◆ WORK ITEM ◆
A verbatim copy of every record is needed.

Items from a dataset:
■ ■ ■ ■ ■ ■ ■

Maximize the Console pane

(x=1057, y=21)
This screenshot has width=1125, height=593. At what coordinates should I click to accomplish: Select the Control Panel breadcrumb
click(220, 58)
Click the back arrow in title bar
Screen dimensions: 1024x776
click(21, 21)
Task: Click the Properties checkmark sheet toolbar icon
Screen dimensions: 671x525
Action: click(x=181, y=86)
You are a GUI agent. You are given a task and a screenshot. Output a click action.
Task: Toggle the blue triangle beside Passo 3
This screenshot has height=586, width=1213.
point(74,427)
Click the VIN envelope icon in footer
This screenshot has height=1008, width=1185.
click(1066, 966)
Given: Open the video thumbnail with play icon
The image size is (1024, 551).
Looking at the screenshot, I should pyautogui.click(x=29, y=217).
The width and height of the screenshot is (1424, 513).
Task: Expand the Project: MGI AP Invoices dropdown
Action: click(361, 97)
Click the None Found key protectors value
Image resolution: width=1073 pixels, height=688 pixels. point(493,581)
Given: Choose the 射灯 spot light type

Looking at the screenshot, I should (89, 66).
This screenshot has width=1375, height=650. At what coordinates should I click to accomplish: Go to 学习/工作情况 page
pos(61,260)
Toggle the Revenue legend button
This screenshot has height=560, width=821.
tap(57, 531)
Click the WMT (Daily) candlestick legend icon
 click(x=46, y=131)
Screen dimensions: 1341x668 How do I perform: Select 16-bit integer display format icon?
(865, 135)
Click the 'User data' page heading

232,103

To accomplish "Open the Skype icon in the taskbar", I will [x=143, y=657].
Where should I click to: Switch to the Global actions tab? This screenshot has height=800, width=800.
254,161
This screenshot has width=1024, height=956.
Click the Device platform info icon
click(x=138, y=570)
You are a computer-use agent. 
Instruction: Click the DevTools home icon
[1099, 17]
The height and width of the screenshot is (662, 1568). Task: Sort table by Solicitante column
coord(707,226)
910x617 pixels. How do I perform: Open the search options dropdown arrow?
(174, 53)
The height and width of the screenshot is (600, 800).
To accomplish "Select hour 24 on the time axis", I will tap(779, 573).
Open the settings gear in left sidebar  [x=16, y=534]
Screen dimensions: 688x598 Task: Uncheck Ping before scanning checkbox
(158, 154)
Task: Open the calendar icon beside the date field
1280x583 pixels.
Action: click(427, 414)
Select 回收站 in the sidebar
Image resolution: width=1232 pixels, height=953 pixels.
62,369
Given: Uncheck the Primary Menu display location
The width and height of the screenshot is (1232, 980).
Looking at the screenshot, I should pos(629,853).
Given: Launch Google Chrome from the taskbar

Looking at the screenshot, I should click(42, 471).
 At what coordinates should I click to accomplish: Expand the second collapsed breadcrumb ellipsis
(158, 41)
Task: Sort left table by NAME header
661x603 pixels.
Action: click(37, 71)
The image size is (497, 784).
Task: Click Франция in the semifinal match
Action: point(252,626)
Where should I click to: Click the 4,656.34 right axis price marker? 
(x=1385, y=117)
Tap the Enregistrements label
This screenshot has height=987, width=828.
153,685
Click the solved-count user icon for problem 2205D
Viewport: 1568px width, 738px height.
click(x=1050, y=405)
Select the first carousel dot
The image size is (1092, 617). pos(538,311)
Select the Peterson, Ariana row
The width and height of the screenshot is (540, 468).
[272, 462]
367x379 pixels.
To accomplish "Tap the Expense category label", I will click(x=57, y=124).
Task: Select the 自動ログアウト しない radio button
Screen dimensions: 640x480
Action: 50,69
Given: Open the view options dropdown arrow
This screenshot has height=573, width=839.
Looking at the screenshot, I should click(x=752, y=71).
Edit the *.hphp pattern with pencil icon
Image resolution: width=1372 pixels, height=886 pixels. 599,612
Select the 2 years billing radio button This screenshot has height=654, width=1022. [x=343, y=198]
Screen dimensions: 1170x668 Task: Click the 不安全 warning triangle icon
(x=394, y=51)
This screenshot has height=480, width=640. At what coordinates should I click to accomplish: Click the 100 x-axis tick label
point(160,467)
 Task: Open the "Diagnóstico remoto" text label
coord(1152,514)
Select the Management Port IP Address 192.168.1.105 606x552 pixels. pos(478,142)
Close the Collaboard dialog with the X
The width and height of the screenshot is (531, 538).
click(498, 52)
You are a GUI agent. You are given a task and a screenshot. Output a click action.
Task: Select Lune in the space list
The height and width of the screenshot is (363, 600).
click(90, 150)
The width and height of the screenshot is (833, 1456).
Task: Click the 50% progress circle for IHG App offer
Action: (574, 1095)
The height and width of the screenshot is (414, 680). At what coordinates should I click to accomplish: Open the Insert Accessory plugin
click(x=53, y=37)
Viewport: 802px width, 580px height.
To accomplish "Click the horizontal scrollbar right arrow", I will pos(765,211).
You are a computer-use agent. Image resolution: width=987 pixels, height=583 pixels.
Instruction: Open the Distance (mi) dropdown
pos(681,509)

■ ■ ■ ■ ■ ■ ■

◆ PROBLEM SOLUTION ◆
Maximize the Console pane

(x=1057, y=21)
This screenshot has width=1125, height=593. At what coordinates should I click to accomplish: Select the Control Panel breadcrumb
click(220, 58)
Click the back arrow in title bar
Screen dimensions: 1024x776
click(21, 21)
Task: Click the Properties checkmark sheet toolbar icon
Screen dimensions: 671x525
Action: click(x=181, y=86)
You are a GUI agent. You are given a task and a screenshot. Output a click action.
Task: Toggle the blue triangle beside Passo 3
This screenshot has height=586, width=1213.
point(74,427)
Click the VIN envelope icon in footer
This screenshot has height=1008, width=1185.
click(1066, 966)
Given: Open the video thumbnail with play icon
The image size is (1024, 551).
Looking at the screenshot, I should pyautogui.click(x=29, y=217).
The width and height of the screenshot is (1424, 513).
Task: Expand the Project: MGI AP Invoices dropdown
Action: click(361, 97)
Click the None Found key protectors value
Image resolution: width=1073 pixels, height=688 pixels. point(493,581)
Given: Choose the 射灯 spot light type

Looking at the screenshot, I should (89, 66).
This screenshot has width=1375, height=650. At what coordinates should I click to accomplish: Go to 学习/工作情况 page
pos(61,260)
Toggle the Revenue legend button
This screenshot has height=560, width=821.
tap(57, 531)
Click the WMT (Daily) candlestick legend icon
 click(x=46, y=131)
Screen dimensions: 1341x668 How do I perform: Select 16-bit integer display format icon?
(865, 135)
Click the 'User data' page heading

232,103

To accomplish "Open the Skype icon in the taskbar", I will [x=143, y=657].
Where should I click to: Switch to the Global actions tab? This screenshot has height=800, width=800.
254,161
This screenshot has width=1024, height=956.
Click the Device platform info icon
click(x=138, y=570)
You are a computer-use agent. 
Instruction: Click the DevTools home icon
[1099, 17]
The height and width of the screenshot is (662, 1568). Task: Sort table by Solicitante column
coord(707,226)
910x617 pixels. How do I perform: Open the search options dropdown arrow?
(174, 53)
The height and width of the screenshot is (600, 800).
To accomplish "Select hour 24 on the time axis", I will tap(779, 573).
Open the settings gear in left sidebar  [x=16, y=534]
Screen dimensions: 688x598 Task: Uncheck Ping before scanning checkbox
(158, 154)
Task: Open the calendar icon beside the date field
1280x583 pixels.
Action: click(427, 414)
Select 回收站 in the sidebar
Image resolution: width=1232 pixels, height=953 pixels.
62,369
Given: Uncheck the Primary Menu display location
The width and height of the screenshot is (1232, 980).
Looking at the screenshot, I should pos(629,853).
Given: Launch Google Chrome from the taskbar

Looking at the screenshot, I should click(42, 471).
 At what coordinates should I click to accomplish: Expand the second collapsed breadcrumb ellipsis
(158, 41)
Task: Sort left table by NAME header
661x603 pixels.
Action: click(37, 71)
The image size is (497, 784).
Task: Click Франция in the semifinal match
Action: point(252,626)
Where should I click to: Click the 4,656.34 right axis price marker? 
(x=1385, y=117)
Tap the Enregistrements label
This screenshot has height=987, width=828.
153,685
Click the solved-count user icon for problem 2205D
Viewport: 1568px width, 738px height.
click(x=1050, y=405)
Select the first carousel dot
The image size is (1092, 617). pos(538,311)
Select the Peterson, Ariana row
The width and height of the screenshot is (540, 468).
[272, 462]
367x379 pixels.
To accomplish "Tap the Expense category label", I will click(x=57, y=124).
Task: Select the 自動ログアウト しない radio button
Screen dimensions: 640x480
Action: 50,69
Given: Open the view options dropdown arrow
This screenshot has height=573, width=839.
Looking at the screenshot, I should click(x=752, y=71).
Edit the *.hphp pattern with pencil icon
Image resolution: width=1372 pixels, height=886 pixels. 599,612
Select the 2 years billing radio button This screenshot has height=654, width=1022. [x=343, y=198]
Screen dimensions: 1170x668 Task: Click the 不安全 warning triangle icon
(x=394, y=51)
This screenshot has height=480, width=640. At what coordinates should I click to accomplish: Click the 100 x-axis tick label
point(160,467)
 Task: Open the "Diagnóstico remoto" text label
coord(1152,514)
Select the Management Port IP Address 192.168.1.105 606x552 pixels. pos(478,142)
Close the Collaboard dialog with the X
The width and height of the screenshot is (531, 538).
click(498, 52)
You are a GUI agent. You are given a task and a screenshot. Output a click action.
Task: Select Lune in the space list
The height and width of the screenshot is (363, 600).
click(90, 150)
The width and height of the screenshot is (833, 1456).
Task: Click the 50% progress circle for IHG App offer
Action: (574, 1095)
The height and width of the screenshot is (414, 680). At what coordinates should I click to accomplish: Open the Insert Accessory plugin
click(x=53, y=37)
Viewport: 802px width, 580px height.
To accomplish "Click the horizontal scrollbar right arrow", I will pos(765,211).
You are a computer-use agent. Image resolution: width=987 pixels, height=583 pixels.
Instruction: Open the Distance (mi) dropdown
pos(681,509)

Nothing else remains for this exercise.